January 10, 2013: After a very interesting, indescribable morning, our afternoon and evening was spent navigating the labyrinths of another Delhi slum: Hazrat Nizamuddin Basti. I had come to Delhi with the preconceived notion that India's slums might entail similar layouts to each other and be structurally comparable, but again I find myself surprised by the unique character of this particular informal settlement.
We began our Heritage Walk as dusk was falling, and walked past one of the new public toilet facilities that the Aga Khan Trust helped to construct through a PPP (public private partnership) to deal with the issue of open street defecation and lack of sanitary facilities. Trough their Urban Renewal Initiative, Aga Khan Trust has also developed women's empowerment groups, income-generating activities and skill-set building, as well as preserved historic monument sites, built a community playground where women and children can go to congregate and feel safe, and revamped the primary school such that its enrollment improved from 40 to 460 students.
Throughout the walk, many observations led me to think critically about life in the slums. For example, as I snapped a photo of a cluster of men smoking outside the male-only Sufi temple (Sufism is a subsect of Islam, particular to slum life and ideals), I happened to capture two women looking out from their windows at passersby on the street. I felt this was representative of the gendered social implications of life in India, and particularly prevalent in the slums we have visited: men are more often allowed (and safer) to inhabit the streets and public places while women are less visible, confined to their domestic responsibilities behind the zig-zagging walls of the informal settlements in which they live.
Later in the night, as we entered the sacred Humayun's tomb and worship center of this community, the females in our group were asked to shroud our hair from view. This meant putting on hats, erecting hoods, or for me, wrapping my scarf around my head. In all my observations of the sari-wearing women we have either met personally or encountered from afar, I had not considered their lack of comfort in surroundings, behaviors of those in close proximity, or the ability to anticipate defend against a threat. I had seen the saris as a conservative, though beautiful, tradition of decorative garb, but I began to conceptualize the impacts of their inherent vision impairment and why some women prefer to look from their windows instead of maneuver the crowded streets.

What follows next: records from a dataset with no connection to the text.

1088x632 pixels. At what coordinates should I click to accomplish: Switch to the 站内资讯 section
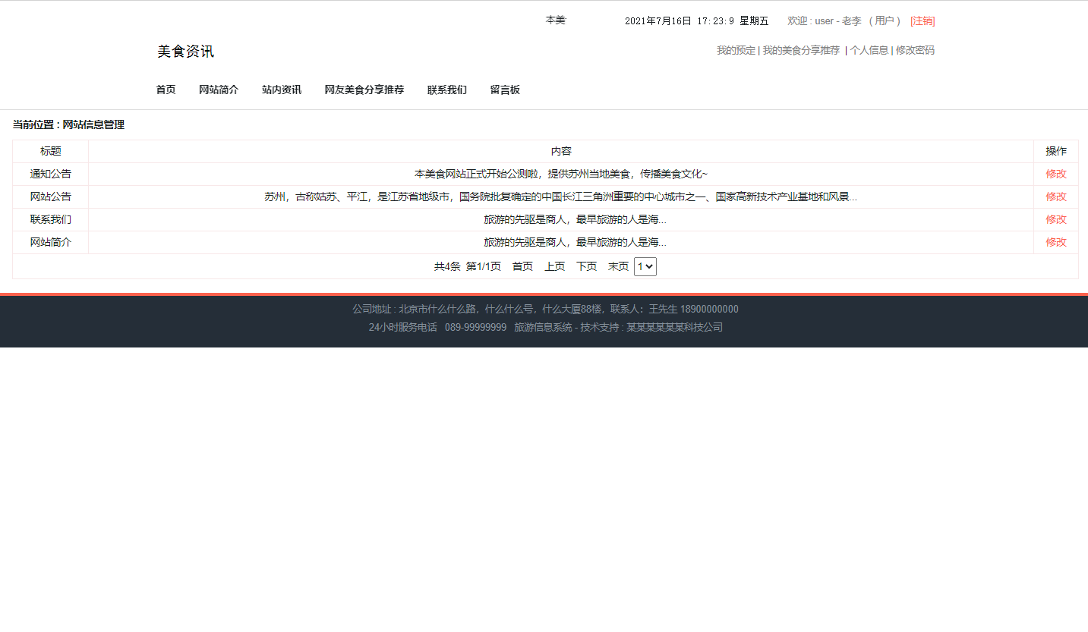tap(281, 90)
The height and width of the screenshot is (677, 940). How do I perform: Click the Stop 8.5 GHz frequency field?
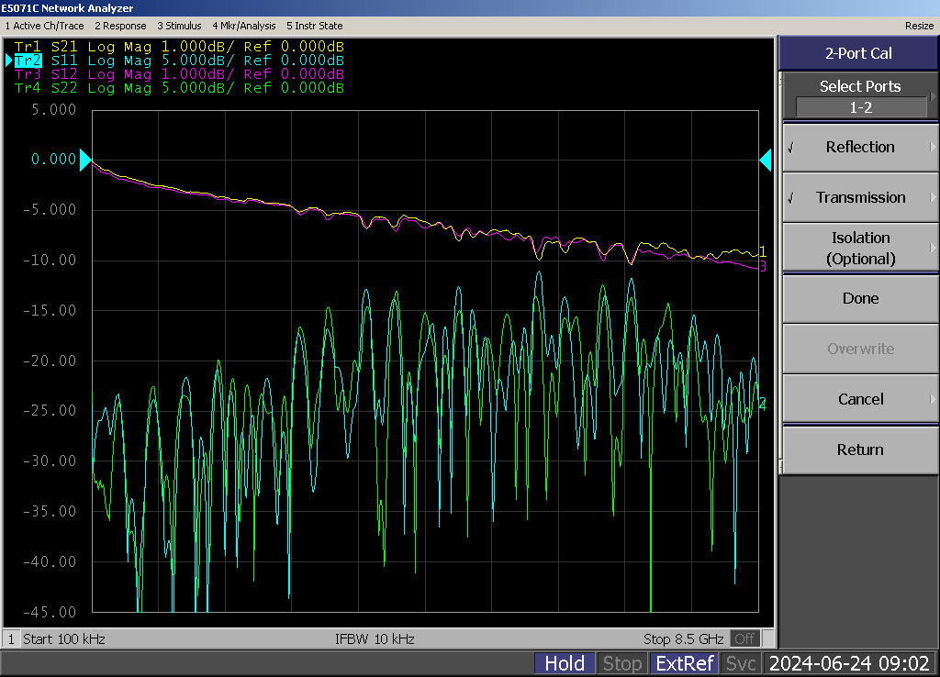click(683, 638)
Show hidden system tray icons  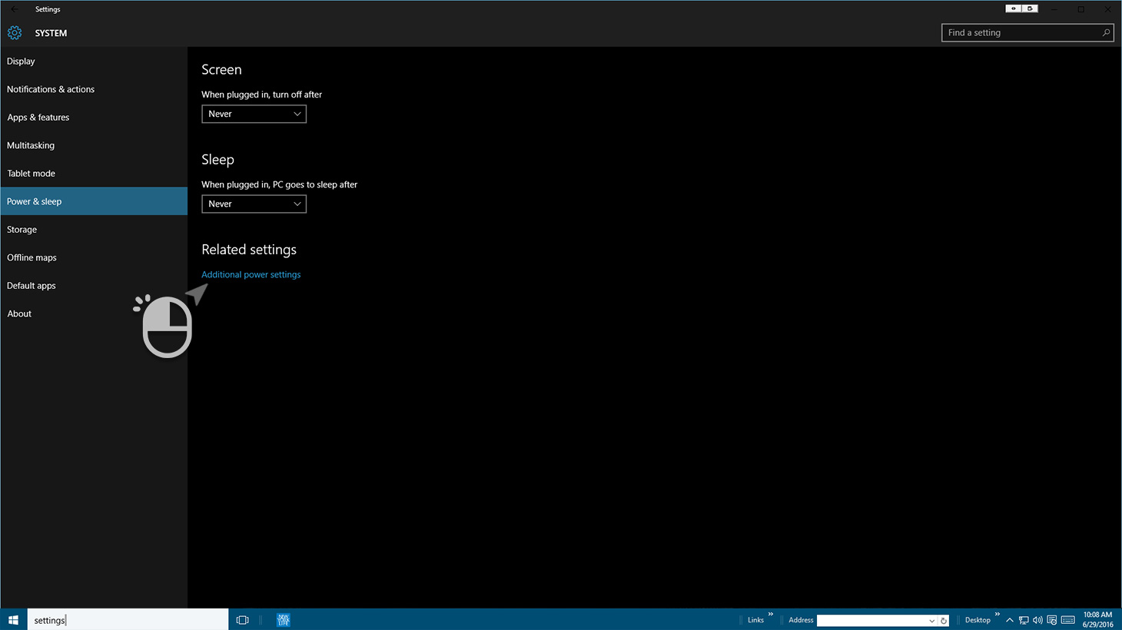tap(1010, 620)
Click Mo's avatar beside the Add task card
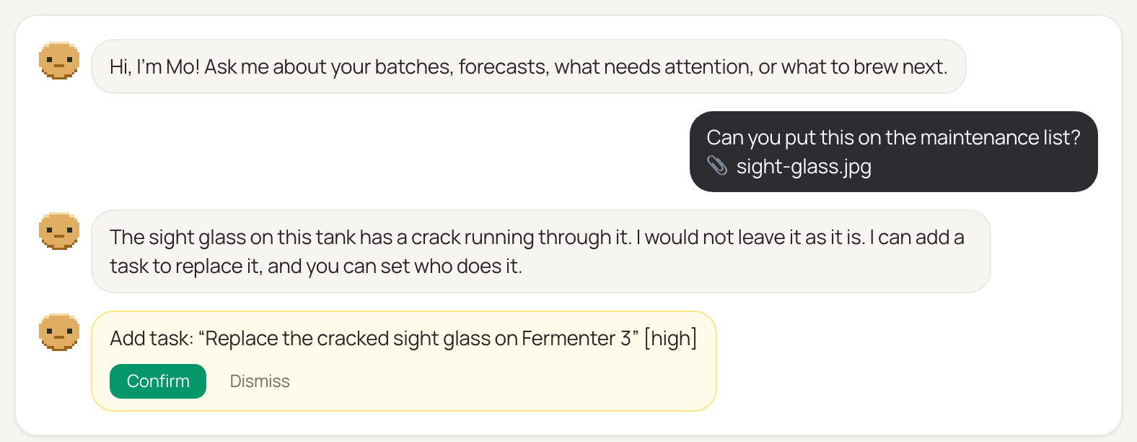This screenshot has width=1137, height=442. coord(59,332)
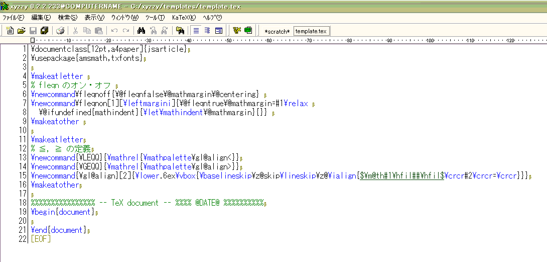The image size is (547, 262).
Task: Toggle the no-wrap line mode button
Action: (x=196, y=31)
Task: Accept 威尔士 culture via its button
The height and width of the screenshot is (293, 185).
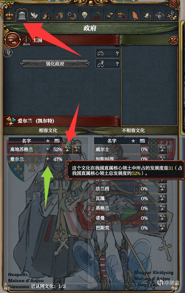Action: click(x=162, y=149)
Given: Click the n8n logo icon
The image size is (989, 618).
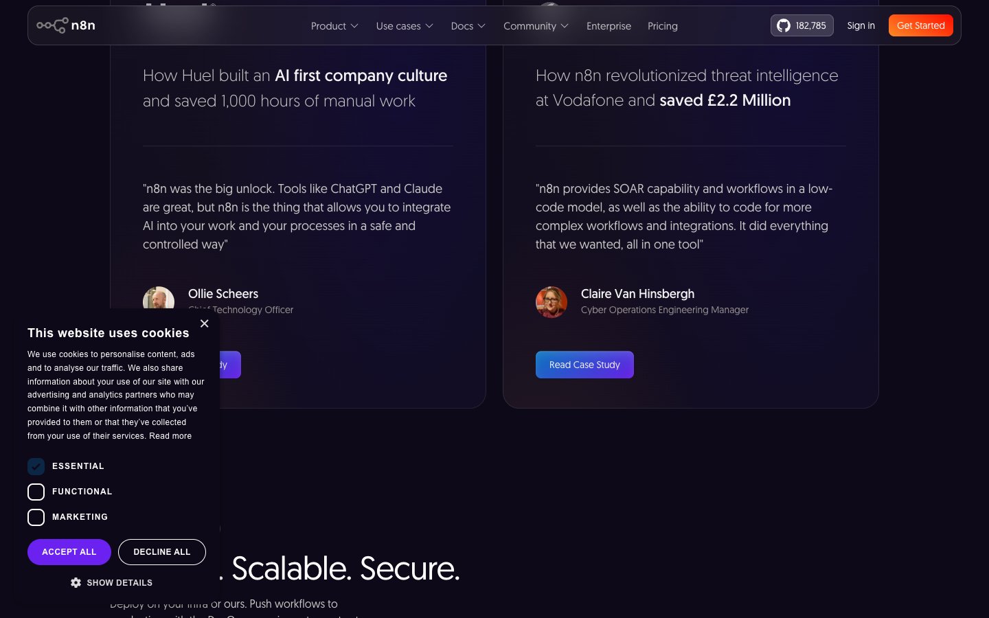Looking at the screenshot, I should pyautogui.click(x=52, y=25).
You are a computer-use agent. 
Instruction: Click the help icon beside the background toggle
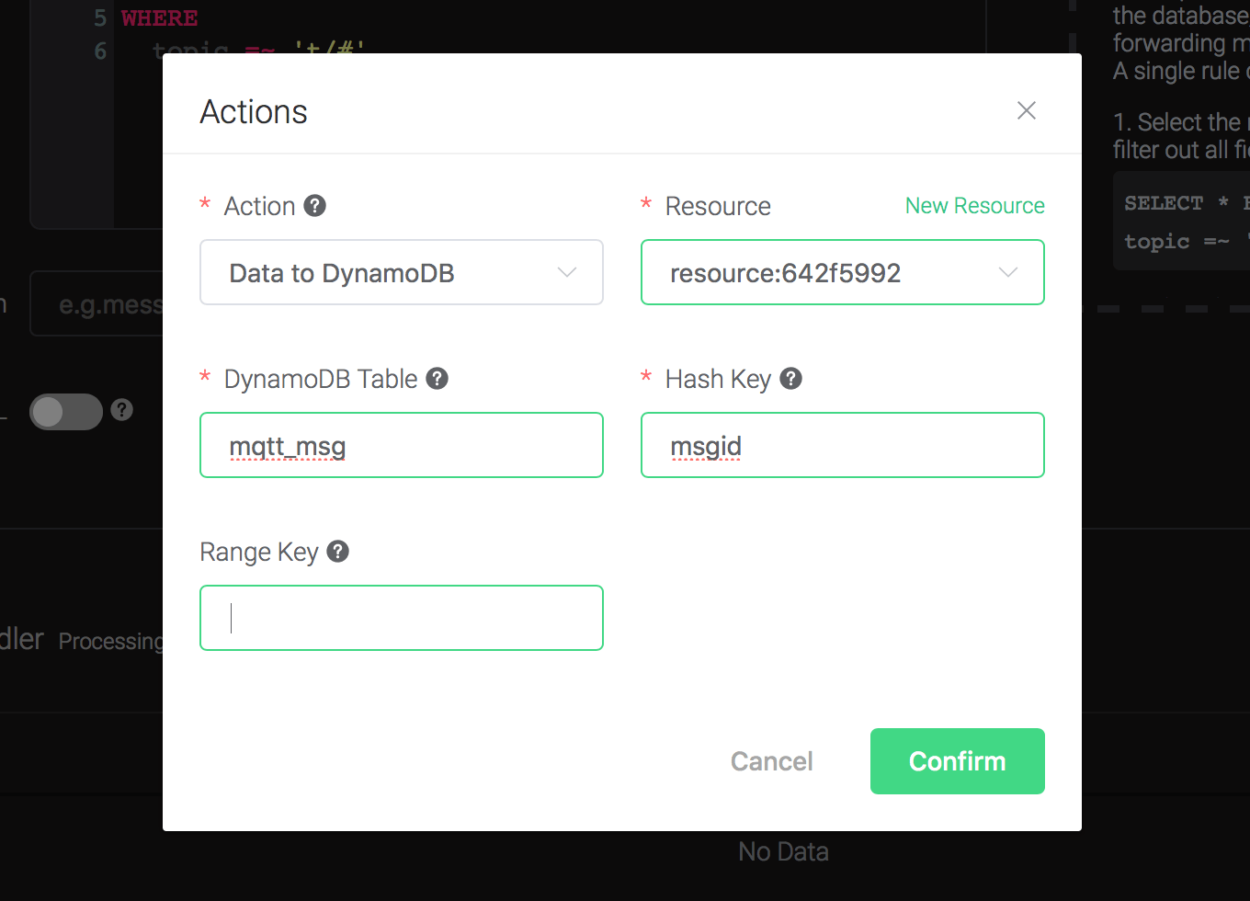(x=122, y=410)
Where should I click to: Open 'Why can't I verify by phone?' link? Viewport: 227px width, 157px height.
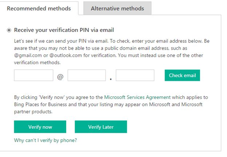coord(45,140)
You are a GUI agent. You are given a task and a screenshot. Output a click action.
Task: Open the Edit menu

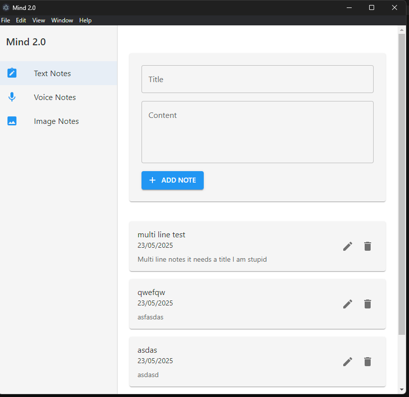pyautogui.click(x=21, y=20)
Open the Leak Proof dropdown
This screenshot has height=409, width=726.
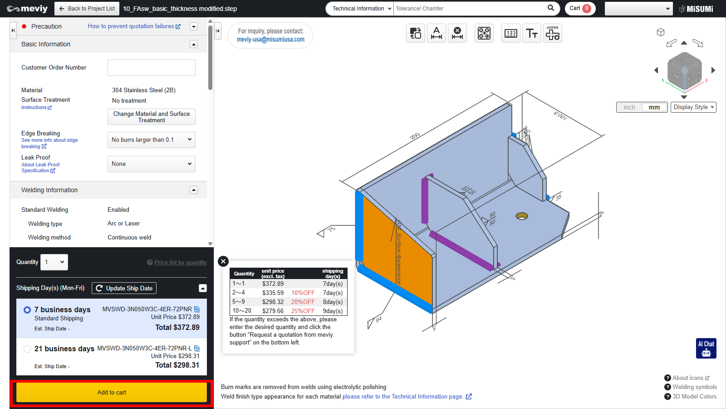click(151, 164)
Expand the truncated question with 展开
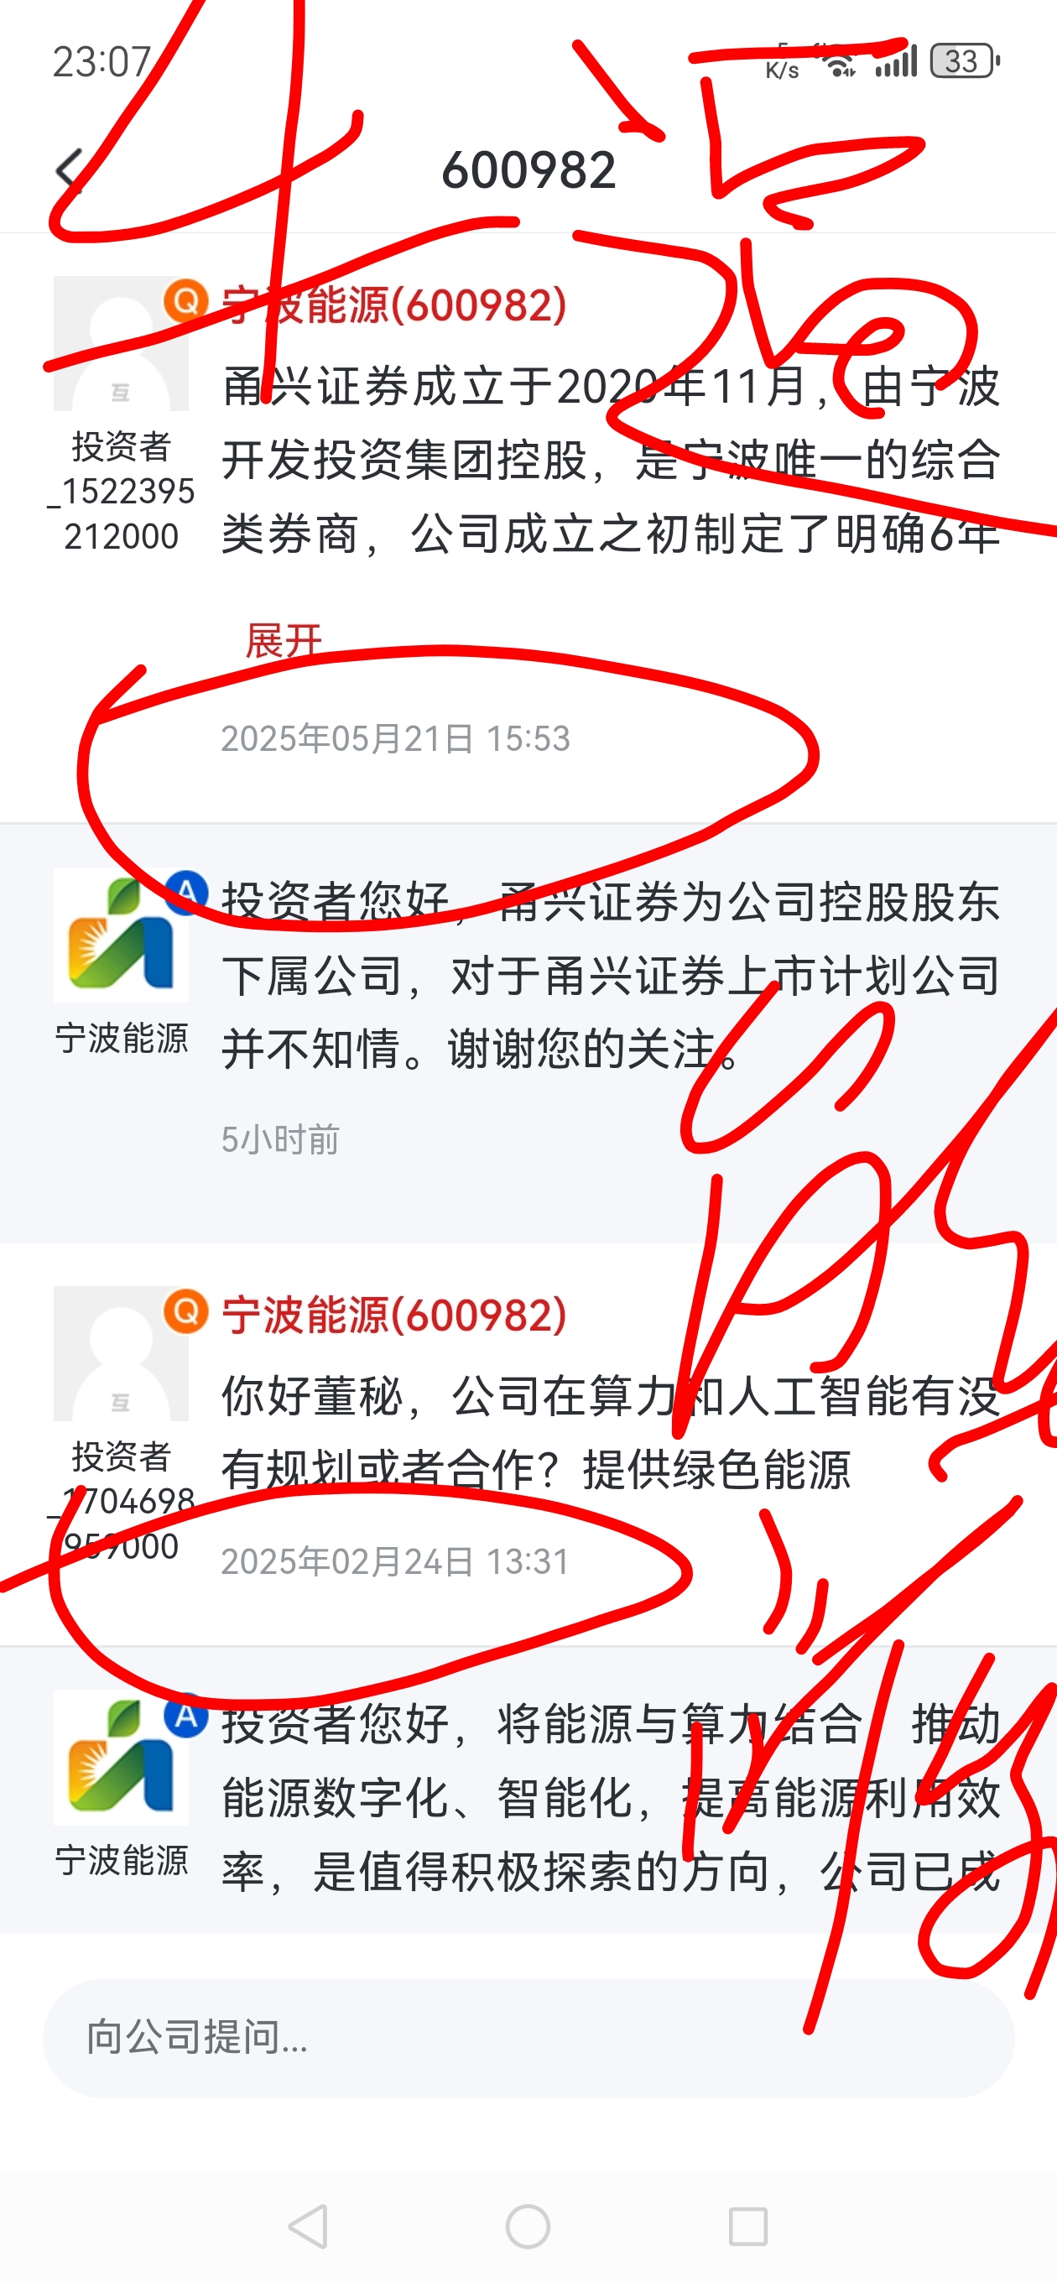Screen dimensions: 1057x2282 point(284,640)
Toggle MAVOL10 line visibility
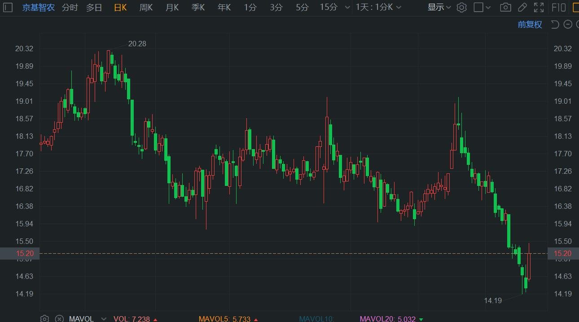579x322 pixels. tap(316, 319)
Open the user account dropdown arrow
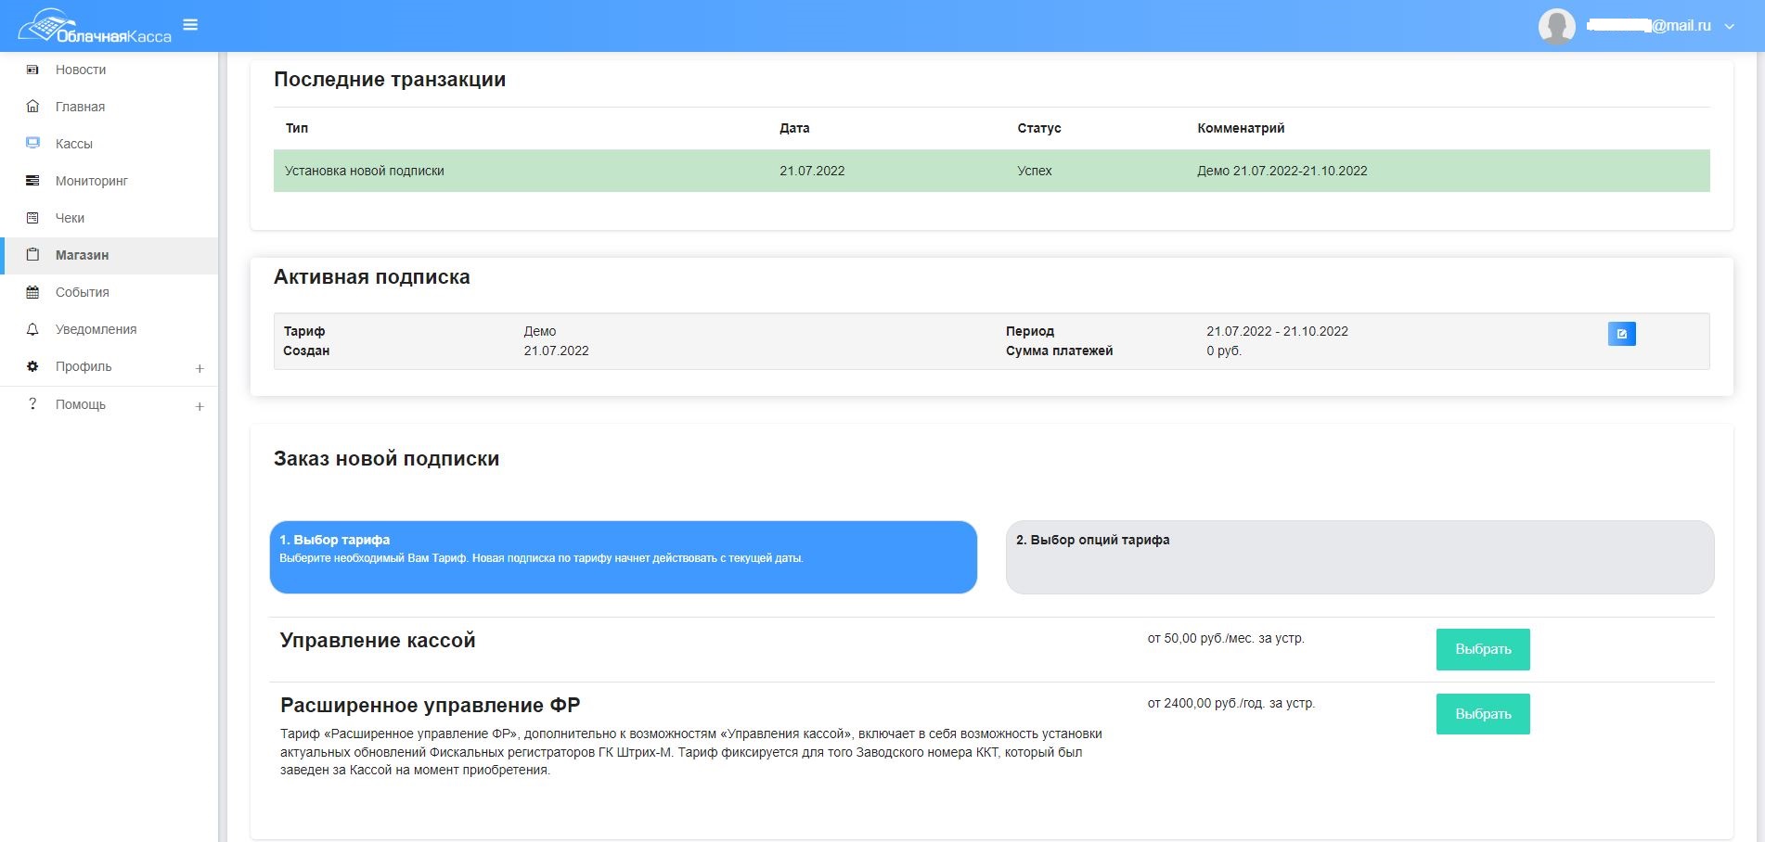The height and width of the screenshot is (842, 1765). point(1729,27)
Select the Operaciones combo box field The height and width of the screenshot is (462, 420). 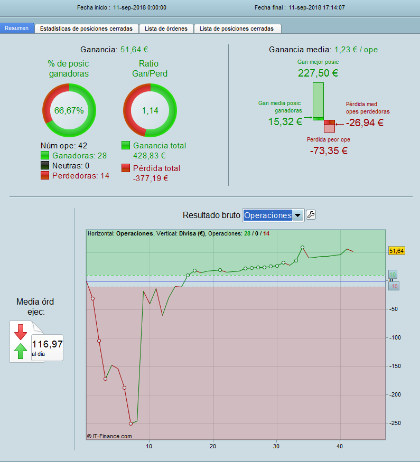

Our detour from the more busy streets took us through a narrow set of marble entrance hallways to the tomb, which was riddled with homeless beggars huddled together for warmth. Even the sidewalks just outside Basti housed many nomadic locals veiled with thin blankets from the shadows of the night, reminding me that even though we have been witness to many successful poverty interventions, there are many who remain marginalized along the borders of assistance.
What took this image one step further was the purchase of a blanket to be given to the footman of our tour bus. When asked why we had decided to give him this gift, we learned that he is a migrant worker (a topic we have had many bleak discussions about) who sleeps on the tour bus at night, just outside our B&B. This made me feel especially guilty for shivering under the luxury of three quilts, in a comfortable bedroom (with a connected washroom), and a space heater on full-blast.
A personal theme that emerged by the end of the day was the idea of perspective: to not just observe, but transpose myself into the snapshots and glimpses we are experiencing while analyzing these development issues and solutions. Making my observations relatable gives them a pulse, instilling an emotion to the theories and applications imbedded in the various development alternatives we discuss. For me, this has been a more basic approach to treating sustainable development practice as a living, dynamic human experience - one that does not just label a situation as non-idyllic, but respects it as a reality.